Pour comprendre les thèmes abordés et certains sons employés dans les morceaux, il est important de savoir que les cinq membres sont tous d'origine slave ou perse. Le chanteur guitariste Martin Drozd et le bassiste David Slowiak sont polonais, la chanteuse et claviériste Ekaterina est kazakhe, le guitariste Jack Neila est canadien d'origine tchèque et enfin le batteur Kaveh Afshar est iranien. Ainsi, leurs origines ethniques sont audibles dans certains titres : notamment les parties de chant russe d'Ekaterina faisant penser à Arkona. Il est par ailleurs étonnant d'entendre la fameuse mélodie d'origine finlandaise "Ievan Polkka" écrite par Eino Kettunen (également reprise par Korpiklaani) dans le morceau supposé être celtique "Troubled Lad (Slainte Mhath)".
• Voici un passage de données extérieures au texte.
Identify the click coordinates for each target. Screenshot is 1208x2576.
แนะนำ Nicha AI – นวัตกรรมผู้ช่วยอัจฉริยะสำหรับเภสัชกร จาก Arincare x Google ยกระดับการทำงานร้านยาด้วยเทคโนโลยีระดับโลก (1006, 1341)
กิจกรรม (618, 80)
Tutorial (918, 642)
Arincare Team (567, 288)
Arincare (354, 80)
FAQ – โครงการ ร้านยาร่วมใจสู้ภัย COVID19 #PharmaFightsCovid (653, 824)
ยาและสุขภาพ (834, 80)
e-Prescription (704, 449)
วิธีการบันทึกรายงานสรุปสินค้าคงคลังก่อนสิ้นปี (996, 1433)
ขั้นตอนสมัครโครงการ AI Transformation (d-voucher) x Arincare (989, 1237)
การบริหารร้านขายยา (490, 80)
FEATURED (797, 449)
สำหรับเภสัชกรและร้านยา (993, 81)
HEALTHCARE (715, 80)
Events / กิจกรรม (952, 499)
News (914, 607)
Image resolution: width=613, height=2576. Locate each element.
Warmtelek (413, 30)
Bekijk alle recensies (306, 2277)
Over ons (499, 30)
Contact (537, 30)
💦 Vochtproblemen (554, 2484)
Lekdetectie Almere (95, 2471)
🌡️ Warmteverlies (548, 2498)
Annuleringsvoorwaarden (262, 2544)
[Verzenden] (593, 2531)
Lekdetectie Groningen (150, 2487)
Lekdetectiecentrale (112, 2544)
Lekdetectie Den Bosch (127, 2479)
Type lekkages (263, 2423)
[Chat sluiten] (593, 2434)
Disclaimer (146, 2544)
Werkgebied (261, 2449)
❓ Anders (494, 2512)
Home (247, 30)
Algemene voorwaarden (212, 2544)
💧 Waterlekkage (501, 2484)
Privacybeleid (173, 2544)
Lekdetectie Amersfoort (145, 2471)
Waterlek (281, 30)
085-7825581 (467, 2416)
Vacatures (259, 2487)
Le folk est principalement représenté avec la présence d'instruments comme la flûte, le violon, l'accordéon, le xylophone ou la guimbarde. "Mark Of Thunder" ou 'Oy Kanada!" comportent des riffs rappelant vaguement Ensiferum tandis que "Wenches" et "Troubled Lad (Slainte Mhaith)" sont des titres plutôt festifs et moins sérieux, le deuxième se rapprochant des pirates d'Alestorm. Mais les Torontois ont tendance à explorer les limites du pagan/folk quitte à les dépasser largement. Ainsi, nous retrouvons un timbre à la Bruce Dickinson et des riffs heavy et mélodiques dans "1516 (Keeper of the Hops)", un chant féminin opératique à la Nightwish ("Rusalka"), ainsi que des parties de black ("Feed Your Demons"), d'autres de doom ("Greet the Dawn"), de gothique à la Peter Steele ("Valley of Thorns") et même de grind ("Wenches").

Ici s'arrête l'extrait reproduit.